Assignment:
Please output the listing exactly as it stands, but omit any images.

"""

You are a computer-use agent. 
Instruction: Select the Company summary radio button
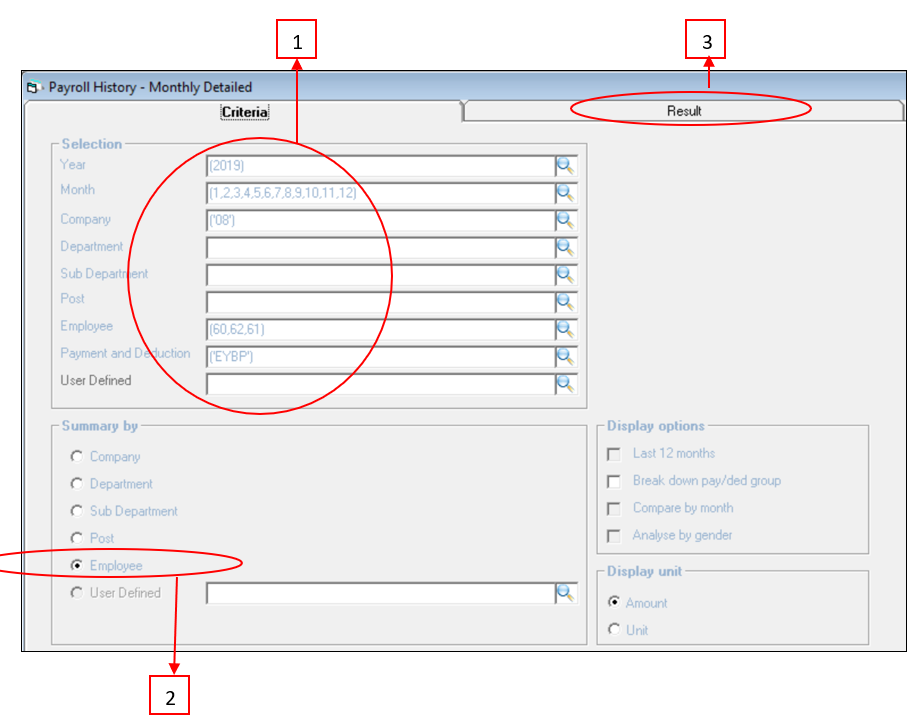(77, 457)
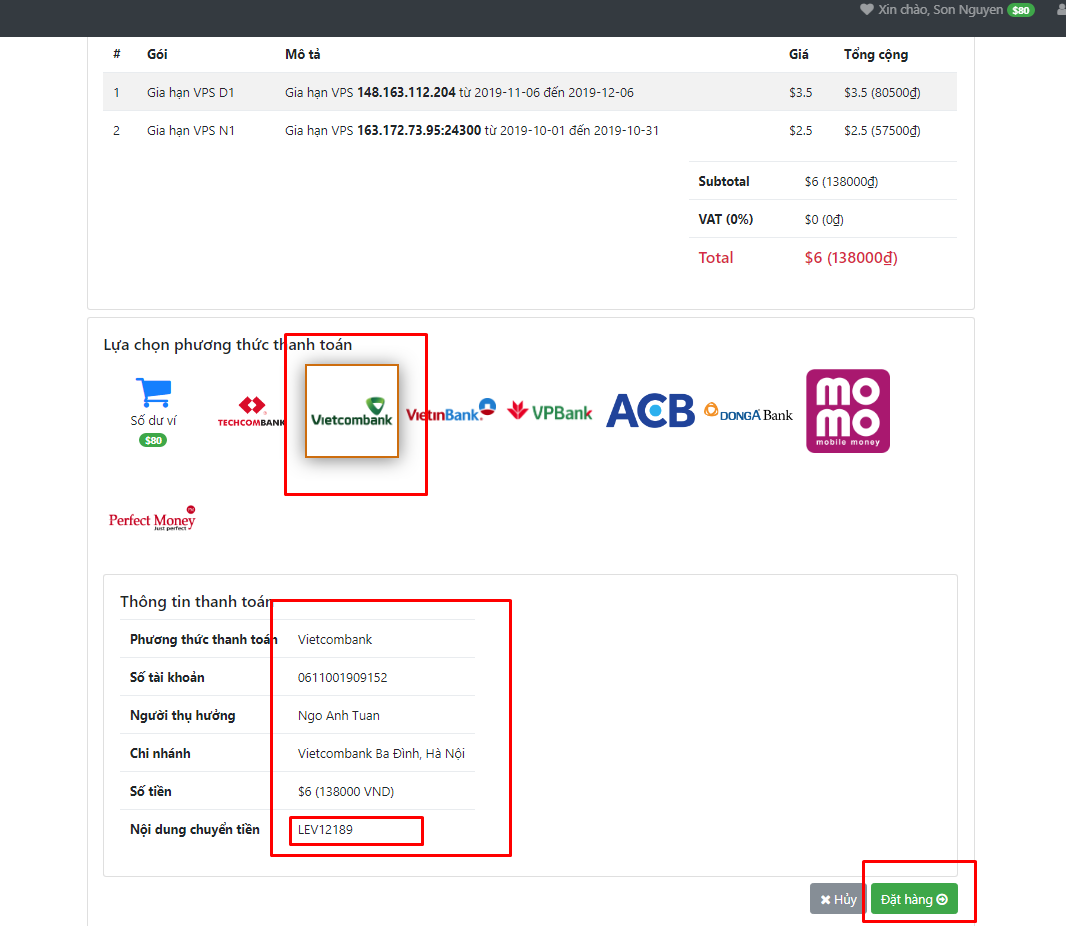
Task: Click the Gia hạn VPS D1 row
Action: [x=190, y=92]
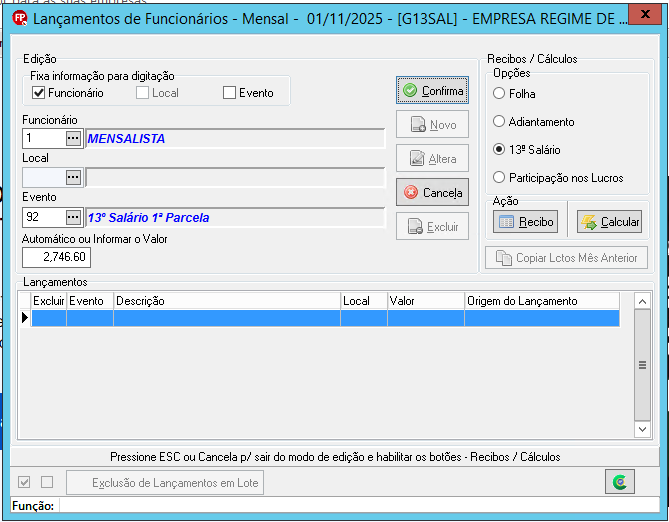Image resolution: width=669 pixels, height=522 pixels.
Task: Select the Adiantamento radio option
Action: pyautogui.click(x=499, y=122)
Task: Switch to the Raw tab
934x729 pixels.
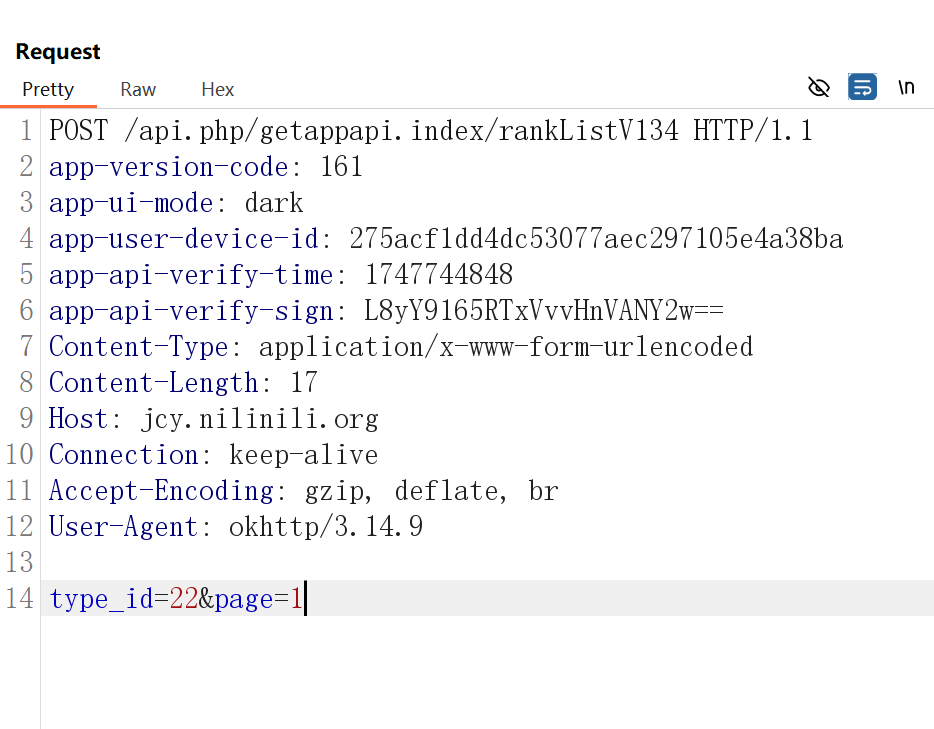Action: tap(137, 89)
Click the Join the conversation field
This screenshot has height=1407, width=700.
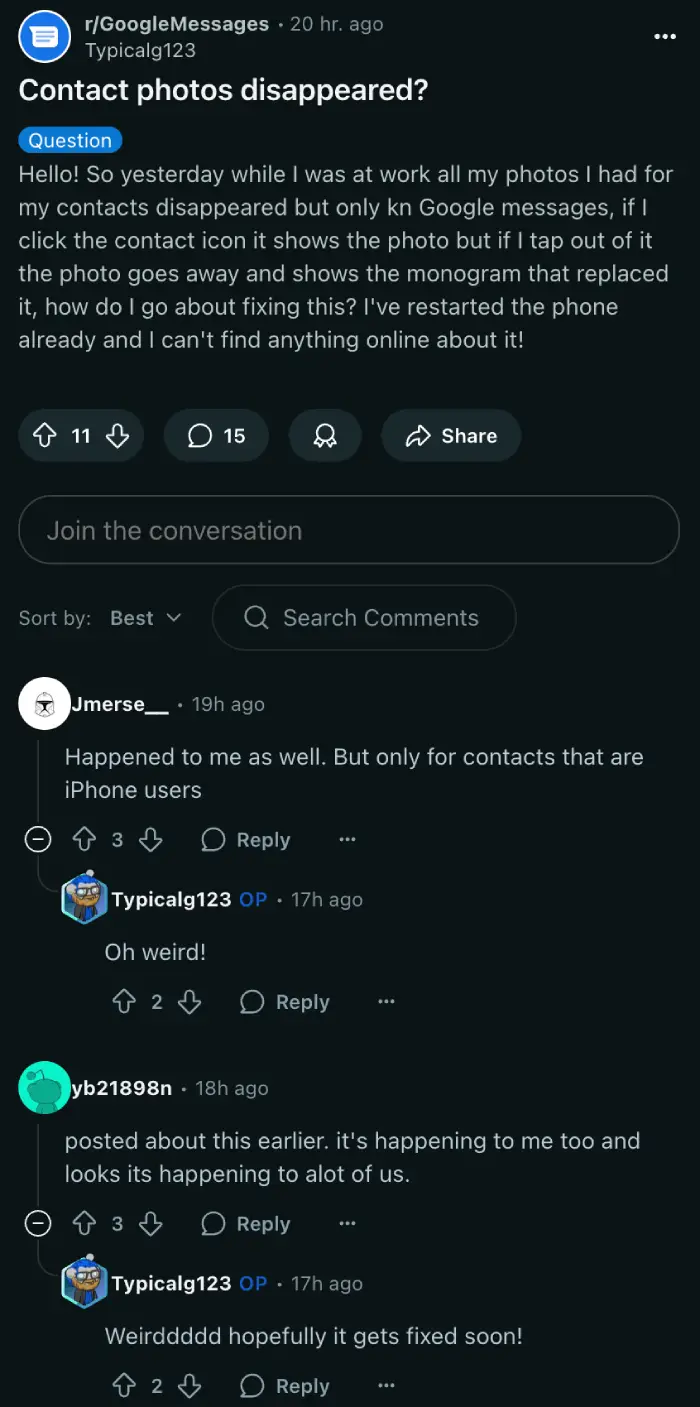click(x=348, y=530)
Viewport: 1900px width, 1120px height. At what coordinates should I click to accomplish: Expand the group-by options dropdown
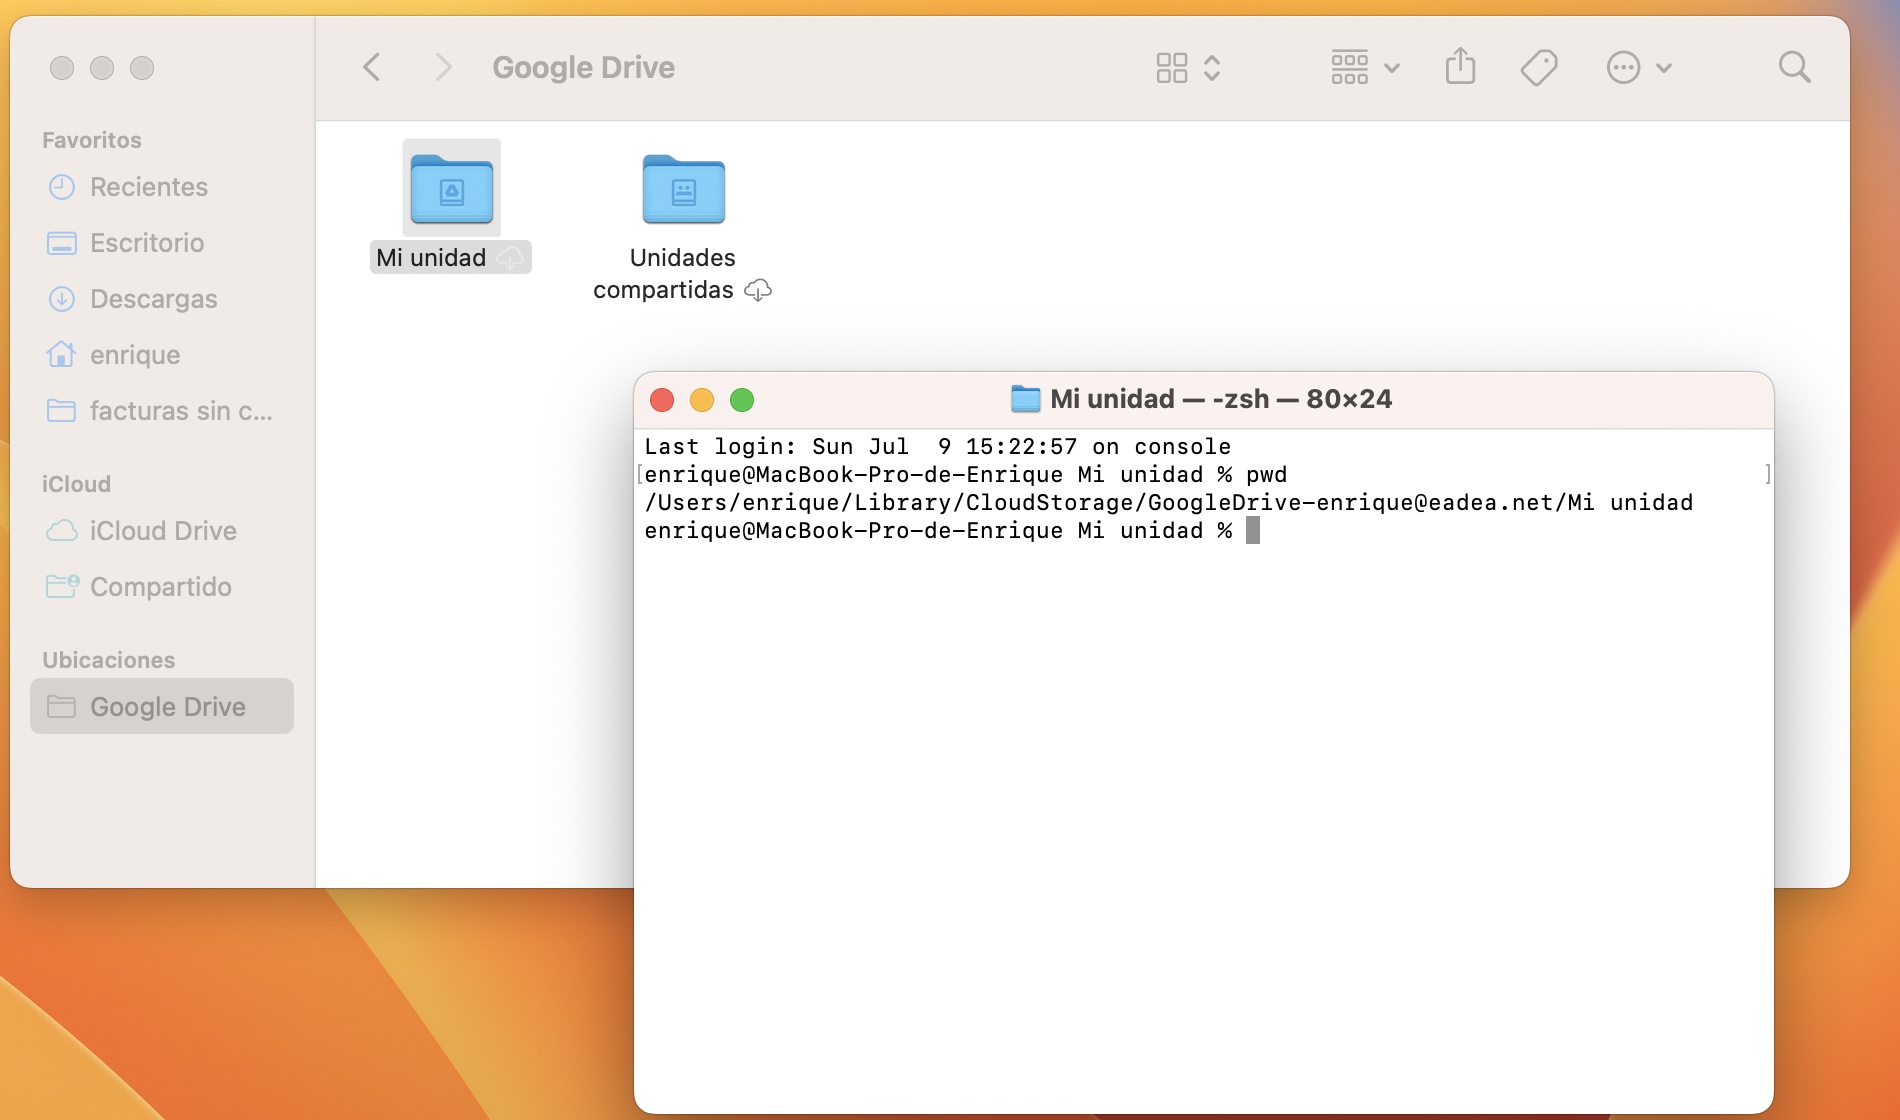(1364, 67)

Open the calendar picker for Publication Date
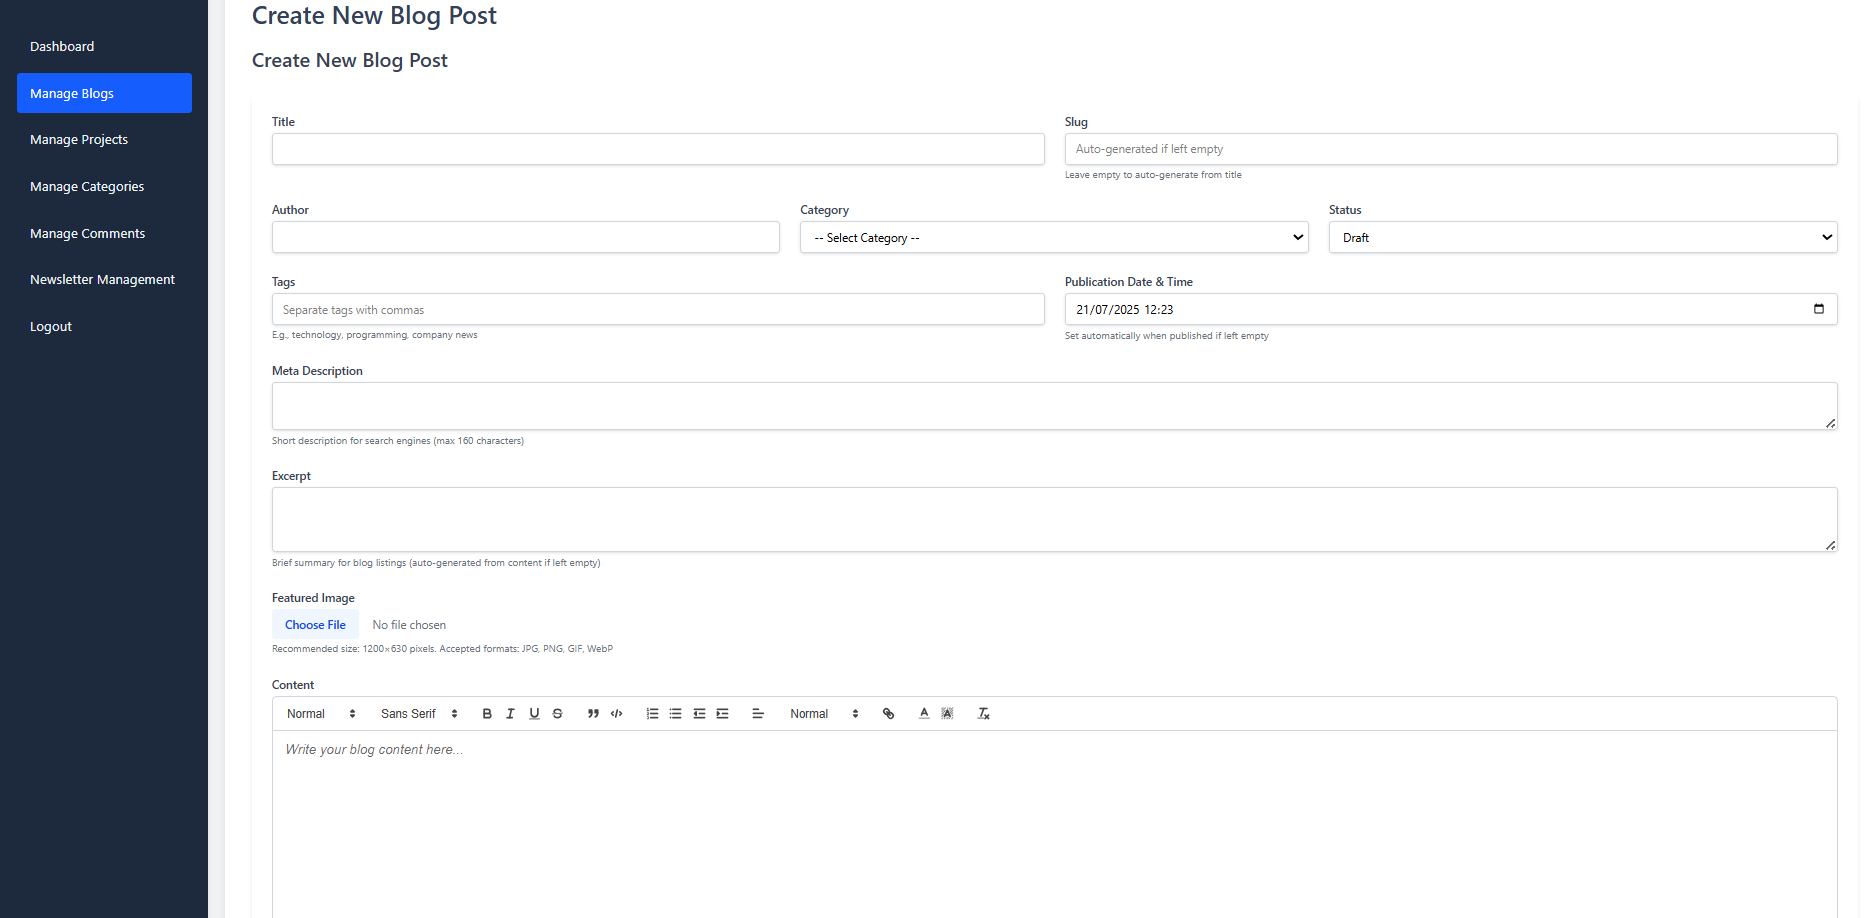(x=1818, y=309)
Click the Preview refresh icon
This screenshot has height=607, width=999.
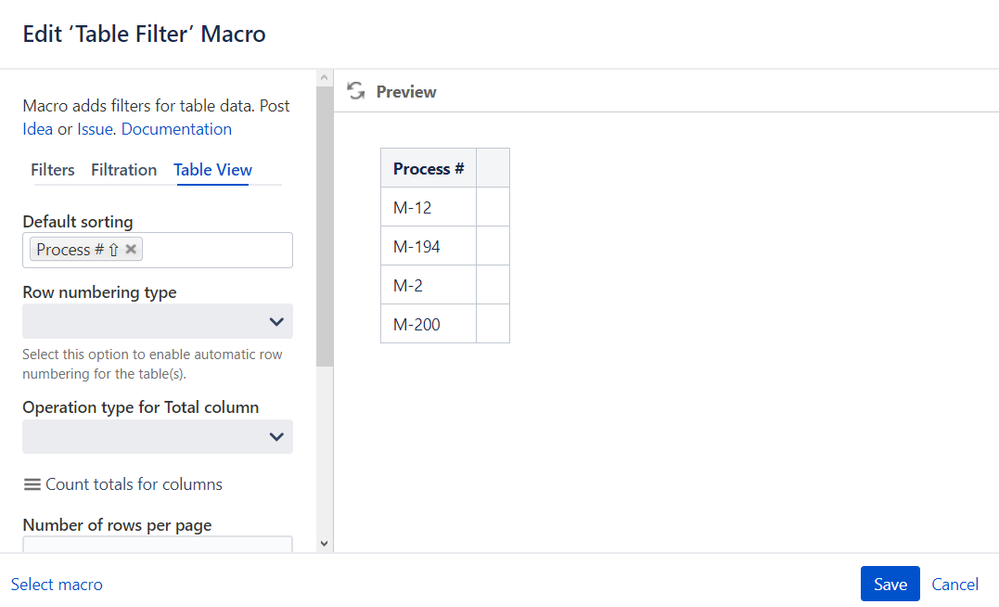coord(355,91)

"""

Solution for this problem:
You are a computer-use agent. 
Instruction: Select the Company summary radio button
(77, 457)
Task: Click the Gia hạn VPS D1 row
Action: [x=190, y=92]
Image resolution: width=669 pixels, height=522 pixels.
Task: Select the Adiantamento radio option
Action: pyautogui.click(x=499, y=122)
Task: Switch to the Raw tab
934x729 pixels.
Action: tap(137, 89)
Click the Join the conversation field
This screenshot has height=1407, width=700.
click(x=348, y=530)
Viewport: 1900px width, 1120px height. At what coordinates should I click to accomplish: Expand the group-by options dropdown
(1364, 67)

Open the calendar picker for Publication Date
(x=1818, y=309)
Click the Preview refresh icon
This screenshot has height=607, width=999.
coord(355,91)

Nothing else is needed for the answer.